奈良時代になると、優美な唐王朝の文化が伝播し、その影響により、豪華絢爛な装飾がなされた儀礼用の飾太刀が現れてくる。刀身に反りがあり、片刃の鉄製の剣、我々が見知っている彎刀は平安時代中期以降に現れてくる。
鉄の生産、鍛造技術の進歩と職業軍人としての武士階級の成立が大きな要因といえる。直刀から彎刀になったことで、単に突くという動作から、叩き斬るという強い殺傷力と相手の攻撃を受け流してすぐさま攻撃に転じるという俊敏性をあわせ持ち、武器としての完成度が向上した。
その結果、武器としての刀と祭器としての刀の線引きが明確になった。武器としての刀は丈夫で扱い易い大きさになり、祭器としての刀は煌びやかでサイズもより大きくなっていった。
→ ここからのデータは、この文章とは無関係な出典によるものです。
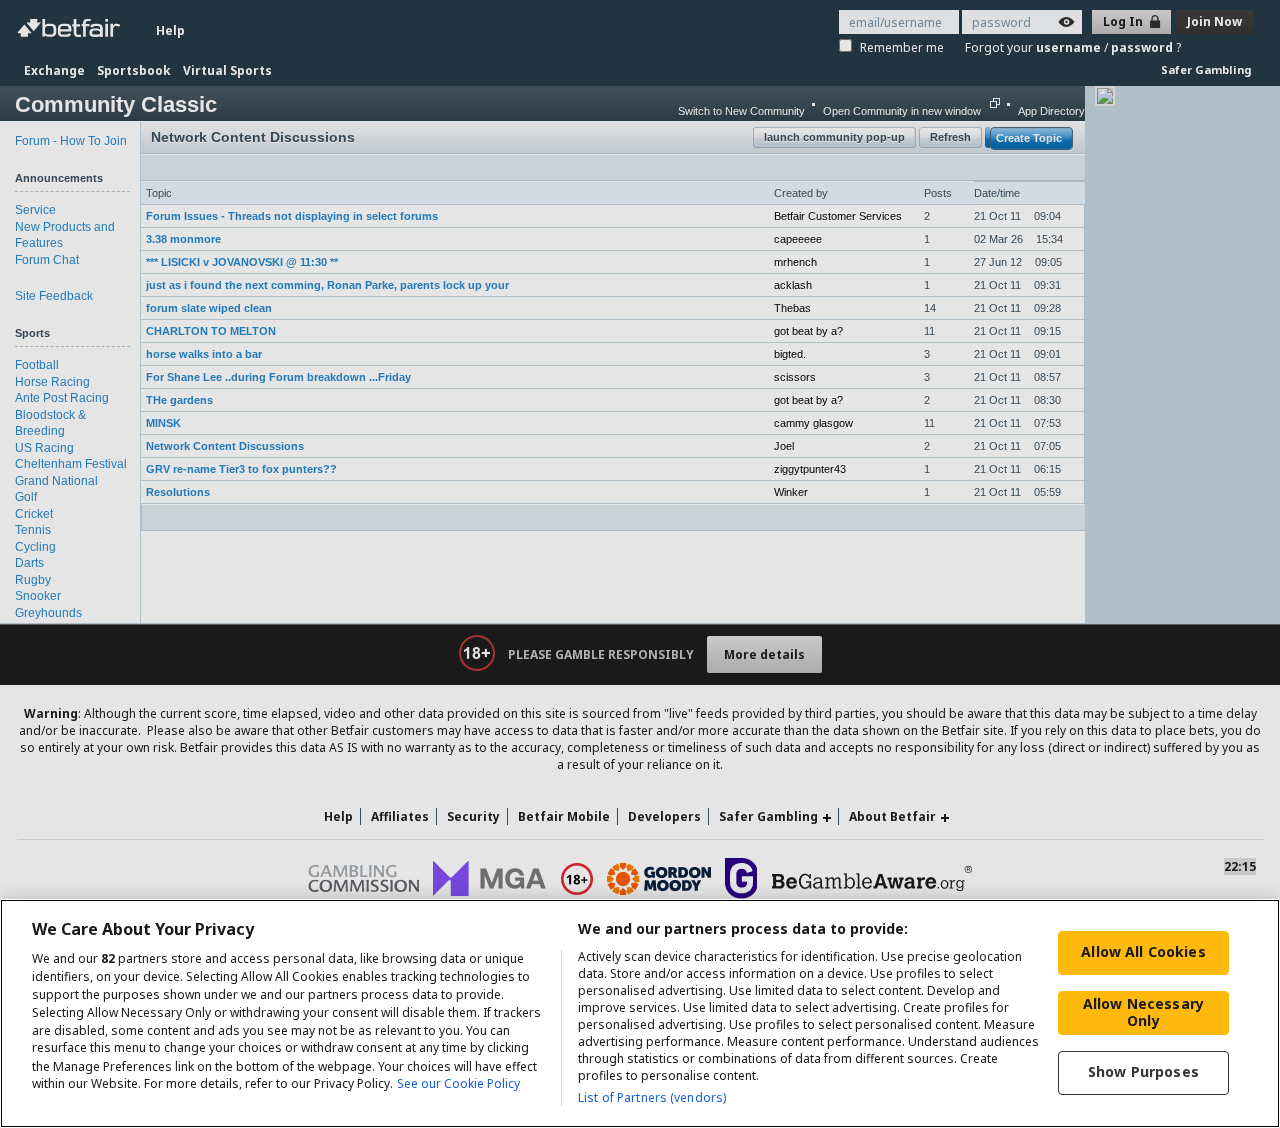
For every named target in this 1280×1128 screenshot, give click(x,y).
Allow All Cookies (1143, 951)
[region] (640, 1013)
平安時代後期になると、鎬造り、庵棟、狭い身幅で小切っ先の様式が多くなる。平安時代を代表する太刀としては、源頼政の鵺退治伝説で有名な黒漆塗糸巻拵えの「獅子王」、源頼光が大江山の酒吞童子征伐で佩用した「童子切安綱」、山城国の名刀工三条宗近が鍛えた「子狐丸」等がある。